Underground Distribution Sensors
Exploring the benefits of wide-area monitoring
BY TED MYERS, On-Ramp Wireless
The average citizen and business experiences over 120 minutes of electricity outage duration a year. This has a significant societal impact costing 10s to hundreds of billions of dollars annually. Furthermore, the measure of customer outage time—Systems Average Interruption Duration Index (SAIDI)—is on an upward trend as a result of aging infrastructure and other factors.
Recognizing the need to improve electric distribution system reliability, and the associated benefit to the United States, the U.S. Department of Energy (DOE) has a stated goal to achieve a 20 percent reduction in SAIDI by 2020. The DOE is working with industry, national labs, universities and other groups to research, develop and demonstrate commercially viable solutions to modernize the grid and deliver the true measurable benefits of the Smart Grid.

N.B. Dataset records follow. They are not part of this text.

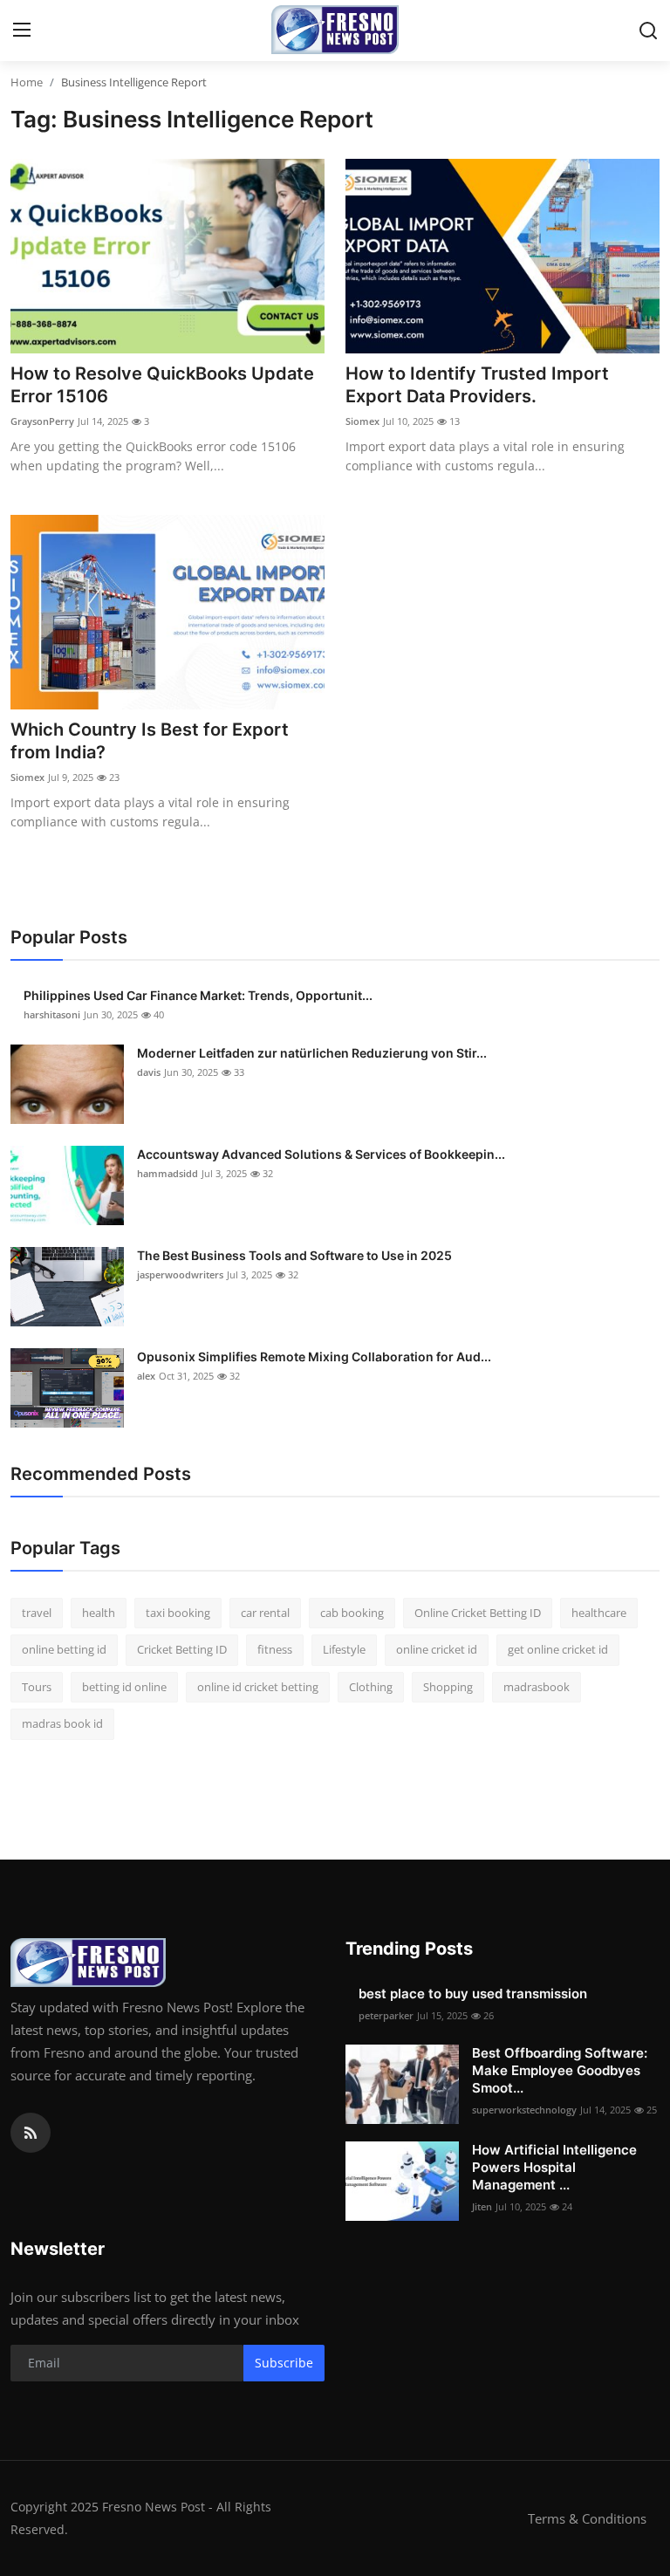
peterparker (386, 2015)
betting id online (124, 1687)
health (98, 1612)
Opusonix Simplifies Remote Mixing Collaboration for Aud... (314, 1356)
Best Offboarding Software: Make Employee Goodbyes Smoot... (559, 2070)
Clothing (371, 1687)
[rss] (30, 2133)
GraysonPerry (42, 421)
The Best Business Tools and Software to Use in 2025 (294, 1255)
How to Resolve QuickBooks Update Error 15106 (162, 385)
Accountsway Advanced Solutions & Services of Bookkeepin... (321, 1154)
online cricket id (436, 1649)
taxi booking (178, 1612)
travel (36, 1612)
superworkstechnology (524, 2109)
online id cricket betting (257, 1687)
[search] (648, 30)
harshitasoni (52, 1014)
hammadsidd (167, 1173)
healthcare (598, 1612)
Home (26, 82)
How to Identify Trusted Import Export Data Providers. (477, 385)
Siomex (362, 421)
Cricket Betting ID (182, 1649)
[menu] (22, 30)
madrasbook (536, 1687)
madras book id (62, 1723)
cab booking (352, 1612)
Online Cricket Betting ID (477, 1612)
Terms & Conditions (587, 2518)
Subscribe (284, 2362)
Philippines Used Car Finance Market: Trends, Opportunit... (198, 995)
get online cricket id (558, 1649)
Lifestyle (344, 1649)
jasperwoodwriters (180, 1274)
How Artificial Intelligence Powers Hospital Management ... (554, 2167)
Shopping (448, 1687)
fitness (274, 1649)
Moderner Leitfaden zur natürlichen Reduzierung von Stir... (312, 1052)
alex (146, 1375)
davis (149, 1072)
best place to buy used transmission (473, 1993)
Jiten (482, 2206)
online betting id (64, 1649)
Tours (36, 1687)
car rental (265, 1612)
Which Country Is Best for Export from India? (149, 741)
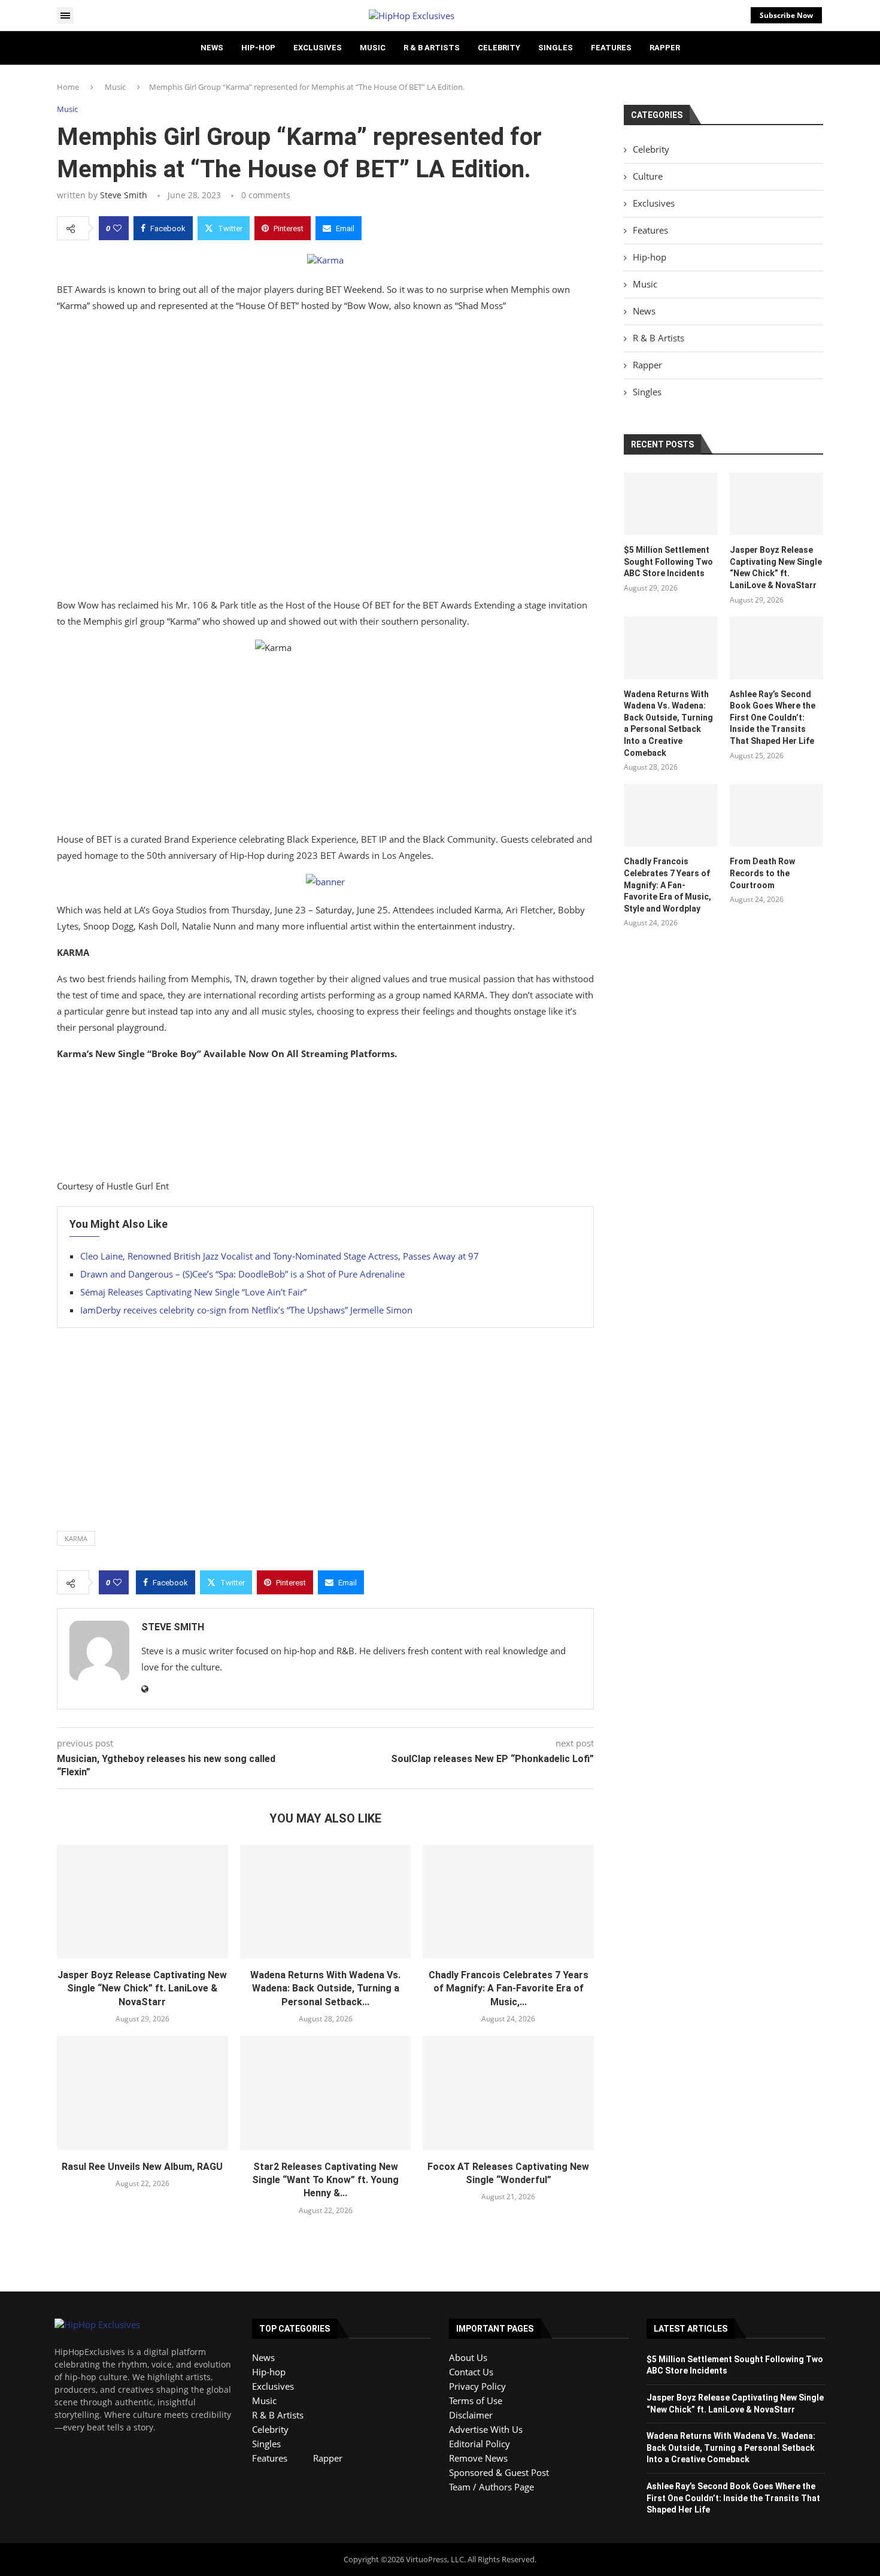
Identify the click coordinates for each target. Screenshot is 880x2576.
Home (68, 86)
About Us (468, 2357)
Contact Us (471, 2372)
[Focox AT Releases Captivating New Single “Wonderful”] (508, 2093)
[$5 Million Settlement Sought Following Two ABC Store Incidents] (670, 504)
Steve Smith (123, 195)
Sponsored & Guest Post (499, 2472)
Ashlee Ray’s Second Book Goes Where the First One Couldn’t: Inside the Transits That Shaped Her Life (772, 717)
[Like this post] (117, 228)
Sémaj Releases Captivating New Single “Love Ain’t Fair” (193, 1292)
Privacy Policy (477, 2386)
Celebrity (499, 47)
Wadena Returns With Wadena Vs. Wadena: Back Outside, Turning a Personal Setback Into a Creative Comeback (668, 723)
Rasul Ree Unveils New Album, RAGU (142, 2166)
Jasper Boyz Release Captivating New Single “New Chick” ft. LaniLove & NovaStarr (142, 1988)
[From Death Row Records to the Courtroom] (776, 815)
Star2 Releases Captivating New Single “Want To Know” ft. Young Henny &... (325, 2180)
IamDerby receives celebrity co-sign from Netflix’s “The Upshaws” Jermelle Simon (246, 1310)
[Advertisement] (325, 458)
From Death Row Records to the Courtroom (762, 872)
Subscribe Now (786, 15)
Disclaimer (471, 2415)
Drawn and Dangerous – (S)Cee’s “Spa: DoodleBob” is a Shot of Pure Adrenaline (242, 1274)
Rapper (665, 47)
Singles (555, 47)
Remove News (478, 2458)
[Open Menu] (65, 15)
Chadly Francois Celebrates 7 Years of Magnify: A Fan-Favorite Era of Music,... (508, 1988)
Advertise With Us (486, 2429)
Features (611, 47)
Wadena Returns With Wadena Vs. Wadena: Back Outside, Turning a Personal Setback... (325, 1988)
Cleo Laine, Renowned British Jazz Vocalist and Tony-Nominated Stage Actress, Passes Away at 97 (279, 1256)
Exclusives (317, 47)
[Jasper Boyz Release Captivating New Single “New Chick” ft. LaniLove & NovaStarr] (142, 1902)
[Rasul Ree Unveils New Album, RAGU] (142, 2093)
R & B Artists (431, 47)
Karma (76, 1538)
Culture (648, 176)
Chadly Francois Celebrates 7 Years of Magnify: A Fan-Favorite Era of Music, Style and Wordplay (667, 884)
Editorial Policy (479, 2444)
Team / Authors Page (491, 2487)
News (212, 47)
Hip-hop (258, 47)
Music (373, 47)
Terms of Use (475, 2401)
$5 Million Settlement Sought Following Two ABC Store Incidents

Though many grid assets are still above ground, many electric utilities are moving a large percentage of their distribution grid underground to improve reliability and environmental aesthetics. In more recently developed areas, grid undergrounding is increasingly common with some utilities having over 65 percent of their circuit miles below ground. For example, California-based San Diego Gas and Electric have 70 percent of their circuit miles below ground.
With the benefits of undergrounding also come challenges. Manually troubleshooting below-ground circuits is extremely costly due to traffic obstructions, confined environments, and dangerous conditions such as flooded manholes. North American electric utilities want and need monitoring of these underground assets, but to date, Smart Grid communications technologies, such as underground distribution sensors, have not been available to reliably service these assets.